The following checklist will help in the making of initial decisions about entering the international marketplace. It can be used for import/export companies, service businesses, manufacturers, and those considering jointventures with foreign partners.

DECISION -MAKING CONCERN YES NO

1.Have I researched the target market for potential competitors? ❑ ❑ 2.Has the target market exhibited interest in my product? ❑ ❑ 3.Has the potential size of the target market been quantified? ❑ ❑ 4.Will the foreign government permit import of my product? ❑ ❑ 5.Will my government permit the export of my product? ❑ ❑ 6.Will I be able to get my price? ❑ ❑ 7.If exporting, can letters of credit be secured? ❑ ❑ 8.Can proper insurance be obtained in the target market? ❑ ❑ 9.Is the target infrastructure capable of handling my product? ❑ ❑ 10.Will the foreign government give us fair treatment? ❑ ❑ 11.Can I control distribution? ❑ ❑ 12.If I have to use local distributors, are they trustworthy? ❑ ❑ 13.Can I maintain the quality of my products overseas? ❑ ❑ 14.Can we maintain control (rather than give it up to a local partner or agent)? ❑ ❑ 15.Does the foreign government promote imports? ❑ ❑ 16.Does the foreign government have a convertible currency? ❑ ❑ 17.Will I be permitted to travel freely in the target market? ❑ ❑ 18.Has my legal status in the foreign country been researched? ❑ ❑ 19.Have the regulatory and licensing processes been investigated? ❑ ❑ 20.Does the foreign tariff code treat us fairly? ❑ ❑ 21.Does my domestic tariff code treat us fairly? ❑ ❑ 22.Does the foreign market allow us to promote and advertise our imported products? ❑ ❑ While a “no” answer to any of the above questions doesn’t automatically eliminate the potential for success, it should certainly give the reader cause for reflection before proceeding.

Commonality and Conflict: Reading the Target

Like shooting an arrow, wanting to hit the target market is much easier than actually doing it.

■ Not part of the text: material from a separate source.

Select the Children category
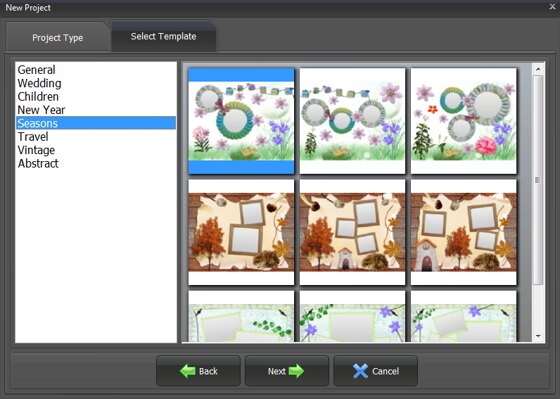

What appears to be a simple task turns out to involve great skill and preparation. This is true of both domestic and international marketing. Although it shares a great deal in common with its domestic variant, international marketing takes the archery analogy several steps further.

THE TARGET IS ALWAYS MOVING The international marketplace is extremely dynamic, some may even say volatile. Just a brief look at the purchasing power of China or Brazil five years ago should give a good idea of how quickly a marketeer must react. New products, new competitors, and the nouveau riche flood the marketplace at various times, all frantically searching for each other.

NO TWO TARGETS ARE EXACTLY ALIKE What one culture finds fascinating another finds boring. A popular brand name in one country is a swear word in another. A fair price here is gouging over there.

The “bull’s eye” isn’t always in the center.

EACH TARGET MAY REQUIRE A SPECIFIC ARROW Cultures may share a desire for a general type of product, such as automobiles or air conditioners, but the specifics will vary greatly—size, shape, color, voltage, or numerous other modifications may be required. The change could be as small as a switch from red to blue or as large as redesigning the chassis. If you want access to the market, you may have to retool.

THE DISTANCE TO EACH TARGET IS DIFFERENT Doing business directly across your border has one set of problems. Doing business on the other side of the world has another set entirely. Communications, logistics, and quality control all require greater attention as distance increases. NOTE: Effectiveness decreases in proportion to the distance from the domestic market. Stronger bowmen—and larger companies—are better at hitting distant targets.

THE CROSSWINDS CHANGE WITHOUT NOTICE Besides the changes brought about by consumer volatility, factors such as politics, war, climate and religion can all wreak havoc on your aim. Because they’re all taking stage outside of your regular physical and cultural boundaries, you’re less likely to be able to predict their arrival. NOTE: Maintaining a constant flow of information from the foreign market will assist in predicting these “windage” problems.